2. Elogiar a dedicação dos professores para salvar o possível do ano escolar que passou é consolo débil para enfrentar a falta de condições que se adivinham no que ao próximo respeita. Aos baixos salários dos docentes e às suas penosas perspectivas de carreira, acrescem agora as dificuldades dos alunos que, impiedosamente, mais atingirão aqueles que, antes da covid-19, já viviam a pandemia da exclusão e do abandono. A este propósito, o ministro da propaganda educativa tem repetido o feito até à náusea: as escolas do continente irão ter mais 2500 professores com horário completo, para ajudar a recuperar o que se perdeu no ano anterior e para superar as ciclópicas dificuldades do que vai vir. Não fora ele um bom filiado na cultura política que nos toma por parvos e poderia dar a nova de outro modo: para o reforço anunciado, em média, a cada escola caberá meio professor; ou, se preferirem, a cada um destes docentes caberão 617 alunos.

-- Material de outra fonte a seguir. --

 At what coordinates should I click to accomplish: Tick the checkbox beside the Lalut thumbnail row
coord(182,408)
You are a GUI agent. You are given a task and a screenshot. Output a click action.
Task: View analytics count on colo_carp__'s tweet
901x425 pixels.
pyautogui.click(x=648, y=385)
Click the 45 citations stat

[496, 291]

3. O que se viveu desde Março não abriu os olhos aos que governam a Educação. Os ministeriais éditos anunciaram aos indígenas que estão a ser preparados “documentos de apoio para orientar e apoiar as escolas neste trabalho [de recuperação em cinco semanas do que se terá perdido nos seis meses de encerramento das escolas], no qual se explicitam os princípios para a identificação de aprendizagens que, quando não adquiridas, são impeditivas de progressão”. O criador das “bolhas” de alunos avançou agora com “balões” de escolas e “borbulhas” de professores. Como se umas e outros precisassem da orientação de quem ignora. Como se a diversidade de problemas (diferentes consoante os anos de escolaridade, muito diferentes no que respeita a contextos e a recursos de cada escola, abissais se tivermos em conta o aumento exponencial das desigualdades entre os alunos e as suas necessidades específicas) fosse agora solucionável, trocando um qualquer “Catecismo da Flexibilidade Curricular” por um qualquer “Guia Único da Retoma em Cinco Semanas”. Uma política de ensino assente em falácias, que menorizam o conhecimento e a independência profissional e intelectual dos professores, só pode dar nova vaga de mediocridade.


4. Um relatório do Tribunal de Contas (TC) veio dizer que os números usados oficialmente para caracterizar o abandono escolar em Portugal, os mesmos que por extensão figuram depois nas estatísticas da OCDE e da EU, não são fiáveis. O relatório é bem claro quando afirma que “não existem, no sistema educativo nacional, indicadores para medir o abandono. De facto, nem o indicador internacional, o do INE, que incide nos jovens dos 18 aos 24 anos e que resulta do Inquérito ao Emprego, nem a Taxa de Retenção e Desistência, calculada pela Direção-Geral de Estatísticas da Educação e Ciência e centrada no desempenho estático de um ano letivo, são adequados para medir o abandono.”

Para quem acompanha de perto a gestão política da educação nacional, não é novo o que o TC disse. Mas ganha relevância por ser dito pelo TC e no momento em que a pandemia agigantou os problemas de fundo do ensino, problemas para cuja solução se mostraram incapazes os dois últimos governos do PS. Quando não se quer ou se é incapaz de sentir e perceber a realidade, martelar as estatísticas ajuda.